Baptist polity can be incredibly difficult to wrap your mind around . . . especially for those raised in non-Baptist circles. To think that each church is fully autonomous in its existence and government defies conventional denominational structure. I mean, doesn’t the Southern Baptist Convention tell each church what to think and do? The Louisiana Baptist Convention provides marching orders for Temple, right? At least it makes sense that the local association of churches governs our church’s decisions? The answer to all of these questions is a resounding “No!” Instead, we voluntarily cooperate with other Southern Baptist churches in order to promote ministry and missions. We retain our right to make our own decisions as we submit to the Lordship of Christ, but we know that we can do more together than we can achieve alone.
But what happens when a cooperating congregation embraces unbiblical and/or unethical stances/practices? What can we do? First, I want to reassert that we cannot violate another church’s autonomy no matter how vehemently we disagree with its positions. And for that matter, no Baptist entity, such as a board or convention, can step in to overrule the individual church’s decision. However, we can and should withdraw our fellowship from such a group of individuals. They can hold whatever they wish, but we do not have to openly associate with them.

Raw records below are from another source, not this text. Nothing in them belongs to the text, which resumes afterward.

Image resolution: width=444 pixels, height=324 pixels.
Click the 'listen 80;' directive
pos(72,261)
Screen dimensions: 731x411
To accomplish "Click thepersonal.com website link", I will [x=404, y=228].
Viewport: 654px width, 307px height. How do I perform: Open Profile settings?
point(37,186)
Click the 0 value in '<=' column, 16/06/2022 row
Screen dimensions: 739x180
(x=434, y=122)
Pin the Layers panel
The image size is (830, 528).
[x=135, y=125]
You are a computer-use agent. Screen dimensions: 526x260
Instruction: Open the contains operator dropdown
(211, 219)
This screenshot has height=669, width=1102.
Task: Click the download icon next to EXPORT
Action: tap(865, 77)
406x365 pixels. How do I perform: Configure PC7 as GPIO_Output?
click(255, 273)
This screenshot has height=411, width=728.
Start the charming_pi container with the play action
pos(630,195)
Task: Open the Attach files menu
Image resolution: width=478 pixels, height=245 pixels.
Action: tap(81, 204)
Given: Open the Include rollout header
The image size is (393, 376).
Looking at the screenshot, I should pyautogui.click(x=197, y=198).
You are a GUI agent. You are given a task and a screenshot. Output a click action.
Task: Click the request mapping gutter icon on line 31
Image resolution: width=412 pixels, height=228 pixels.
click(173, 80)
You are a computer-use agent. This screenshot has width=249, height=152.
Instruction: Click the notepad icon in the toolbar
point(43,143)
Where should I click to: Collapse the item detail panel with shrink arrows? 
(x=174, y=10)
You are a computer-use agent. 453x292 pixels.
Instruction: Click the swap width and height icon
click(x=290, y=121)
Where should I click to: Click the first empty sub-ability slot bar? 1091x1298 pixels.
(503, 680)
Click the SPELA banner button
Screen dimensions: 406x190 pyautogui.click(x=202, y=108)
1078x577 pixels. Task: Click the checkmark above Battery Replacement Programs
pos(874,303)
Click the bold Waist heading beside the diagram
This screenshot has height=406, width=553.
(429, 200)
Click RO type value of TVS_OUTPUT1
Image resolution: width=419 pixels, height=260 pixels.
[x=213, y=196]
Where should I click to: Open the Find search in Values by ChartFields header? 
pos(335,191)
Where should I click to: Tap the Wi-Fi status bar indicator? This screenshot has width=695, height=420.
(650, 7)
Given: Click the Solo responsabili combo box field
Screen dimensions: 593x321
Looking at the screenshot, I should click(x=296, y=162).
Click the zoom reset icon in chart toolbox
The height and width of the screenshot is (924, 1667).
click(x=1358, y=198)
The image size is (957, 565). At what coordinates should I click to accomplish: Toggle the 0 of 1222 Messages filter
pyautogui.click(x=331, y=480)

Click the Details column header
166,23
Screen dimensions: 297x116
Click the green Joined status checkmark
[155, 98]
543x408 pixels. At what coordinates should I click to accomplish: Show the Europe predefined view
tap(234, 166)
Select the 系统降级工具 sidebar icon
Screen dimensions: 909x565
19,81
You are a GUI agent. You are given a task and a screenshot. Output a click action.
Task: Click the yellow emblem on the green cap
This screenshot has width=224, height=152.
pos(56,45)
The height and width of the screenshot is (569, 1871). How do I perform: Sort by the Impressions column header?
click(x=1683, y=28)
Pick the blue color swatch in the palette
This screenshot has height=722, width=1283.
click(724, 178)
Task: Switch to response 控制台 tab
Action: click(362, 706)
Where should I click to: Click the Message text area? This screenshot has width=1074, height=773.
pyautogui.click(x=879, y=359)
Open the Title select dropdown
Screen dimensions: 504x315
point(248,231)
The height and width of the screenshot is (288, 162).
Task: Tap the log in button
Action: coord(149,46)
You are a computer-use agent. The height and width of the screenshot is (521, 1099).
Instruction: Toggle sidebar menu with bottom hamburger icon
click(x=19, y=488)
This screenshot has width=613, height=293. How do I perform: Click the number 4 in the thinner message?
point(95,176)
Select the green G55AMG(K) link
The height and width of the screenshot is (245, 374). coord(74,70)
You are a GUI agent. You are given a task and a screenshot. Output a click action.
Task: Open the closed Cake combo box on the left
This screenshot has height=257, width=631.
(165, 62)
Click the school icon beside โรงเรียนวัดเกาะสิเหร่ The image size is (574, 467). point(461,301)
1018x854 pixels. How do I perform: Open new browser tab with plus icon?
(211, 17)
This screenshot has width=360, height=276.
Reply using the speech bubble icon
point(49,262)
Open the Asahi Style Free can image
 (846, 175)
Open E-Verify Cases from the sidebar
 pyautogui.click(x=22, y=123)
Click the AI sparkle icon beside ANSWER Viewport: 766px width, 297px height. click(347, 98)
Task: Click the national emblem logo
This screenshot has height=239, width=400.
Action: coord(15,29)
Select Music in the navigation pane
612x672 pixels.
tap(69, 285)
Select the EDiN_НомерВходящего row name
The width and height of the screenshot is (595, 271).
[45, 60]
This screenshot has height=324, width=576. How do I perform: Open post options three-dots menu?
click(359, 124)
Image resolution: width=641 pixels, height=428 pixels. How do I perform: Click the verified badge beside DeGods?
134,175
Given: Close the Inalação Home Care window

Over the past few years, most Southern Baptist churches have been removed from our fellowship because they have publicly approved of homosexual lifestyles, have ordained practicing gay clergy, or have sanctioned same-sex marriages. Of course, I strongly agree that we cannot maintain a relationship of fellowship with such congregations. We have no choice but to publicly state that we are not in fellowship with such churches. Recently, an African-American pastor and friend vividly framed the picture of such churches for me: “Reggie, those churches who approve of homosexual practices are not liberal. They are wicked!” And as Scripture reminds us, “What fellowship has light with darkness?” (2 Corinthians 6:14c NASB).
Last week, a Georgia Baptist association took the extraordinary step of removing a church from its fellowship for the equally sinful attitude of racism. And although I cannot recount the full story here, the simple truth is that African Americans were turned away from the church service. One visitor told the Christian Index when “she asked to use a restroom in the church, she was told to go down the street and use a convenience store’s restroom.” After associational leaders failed to mediate reconciliation and repentance, the association unanimously voted to withdraw fellowship from the church over “unchristian attitudes.” This, I believe, is the first such action taken against a Southern Baptist church upon those grounds, and I believe it to be necessary to the Kingdom’s priorities. We must unequivocally declare that the Gospel is for all and that the message of Christ actively confronts hate. You and I should be most notably grateful for this good news as we trace our ancestry to those who were outside looking in—the Gentiles!
My prayer is that we, as Temple Baptist Church, will always stand for the truth and work with those who embrace that Word. Moreover, we should pray that God would lead those wayward congregations to repentance and reconciliation!